Alternatively, subscription_scope might name something that belongs to the tenant:

class BudgetWasApproved < GraphQL::Schema::Subcription
  subscription_scope :project_id # This would work with `context[:project_id] = 1234`
end

# Include the scope when `.trigger`ing:
BudgetSchema.subscriptions.trigger(:budget_was_approved, {}, { ... }, scope: 1234)

As long as project_id is unique among all tenants, that would work fine too. But some scope is required so that subscriptions can be disambiguated between tenants.

Choosing a tenant for execution

There are a few places where subscriptions might need to load data:

Each of these operations will need to select the right tenant in order to load data properly.

For building the payload, use a Trace module:

module TenantSelectionTrace
  def execute_multiplex(multiplex:) # this is the top-level, umbrella event
    context = data[:multiplex].queries.first.context # This assumes that all queries in a multiplex have the same tenant
    MultiTenancy.select_tenant(context[:tenant]) do
      # ^^ your multi-tenancy implementation here
      super # Call through to the rest of execution
    end
  end
end

# ...
class MySchema < GraphQL::Schema
  trace_with(TenantSelectionTrace)
end

The tracer above will use context[:tenant] to select a tenant for the duration of execution for all queries, mutations, and subscriptions.
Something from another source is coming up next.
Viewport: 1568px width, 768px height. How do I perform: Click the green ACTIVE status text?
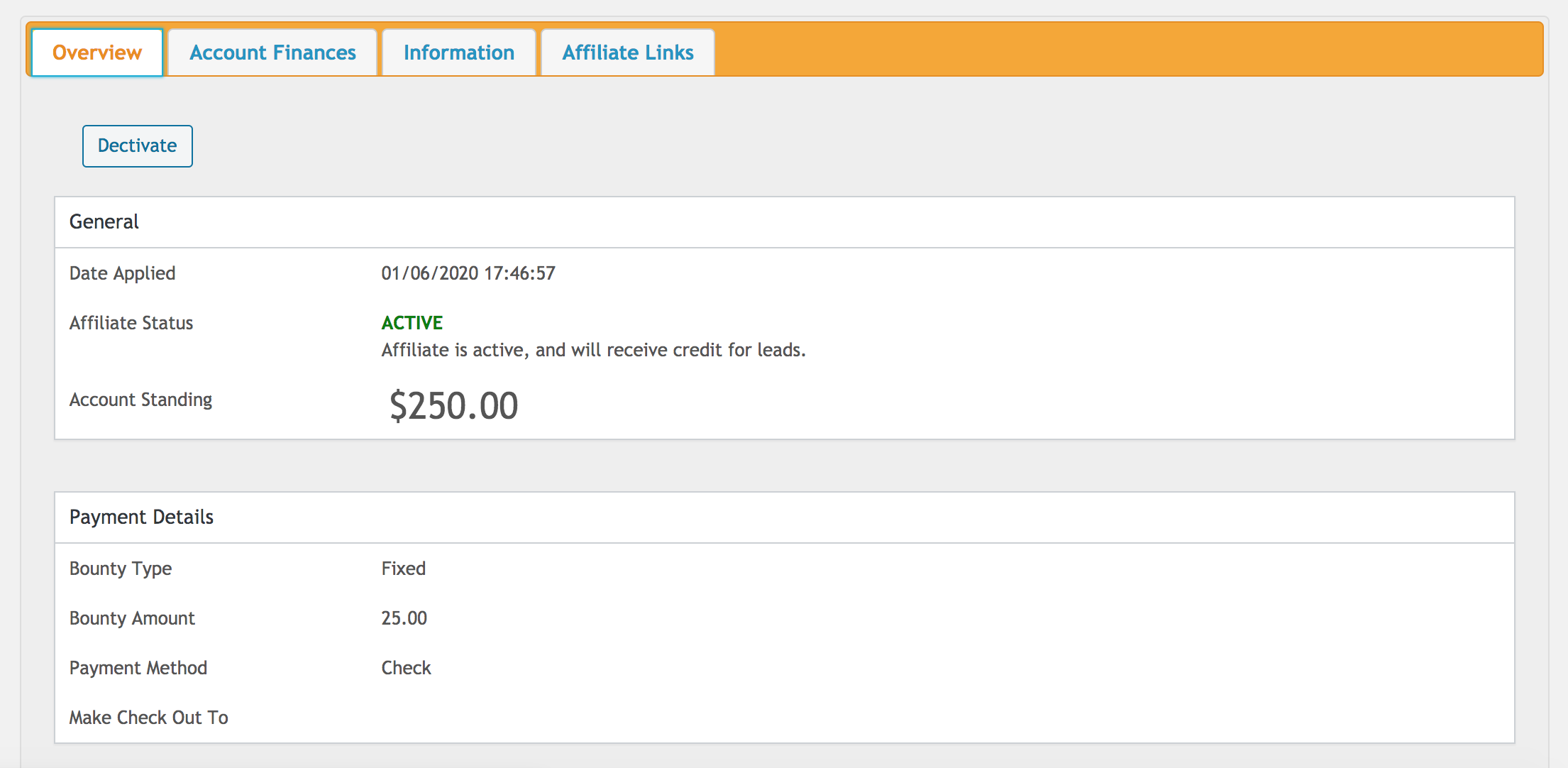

For deserializing ActionCable messages, provide a serializer: object that implements .dump(obj) and .load(string, context):

class MultiTenantSerializer
  def self.dump(obj)
    GraphQL::Subscriptions::Serialize.dump(obj)
  end

  def self.load(string, context)
    MultiTenancy.select_tenant(context[:tenant]) do
      GraphQL::Subscriptions::Serialize.load(string)
    end
  end
end

# ...
class MySchema < GraphQL::Schema
  # ...
  use GraphQL::Subscriptions::ActionCableSubscriptions, serializer: MultiTenantSerializer
end

The implementation above will use the built-in serialization algorithms, but it will do so in the context of the selected tenant.

For loading query context in Pusher and Ably, add tenant selection to your load_context method, if required:

class CustomSubscriptions < GraphQL::Pro::PusherSubscriptions # or `GraphQL::Pro::AblySubscriptions`
  def dump_context(ctx)
    JSON.dump(ctx.to_h)
  end

  def load_context(ctx_string)
    ctx_data = JSON.parse(ctx_string)
    MultiTenancy.select_tenant(ctx_data["tenant"]) do
      # Build a symbol-keyed hash, loading objects from the database if necessary
      # to use a `context: ...`
    end
  end
end

With that approach, the selected tenant will be active when building the context hash, in case any objects need to be loaded from the database.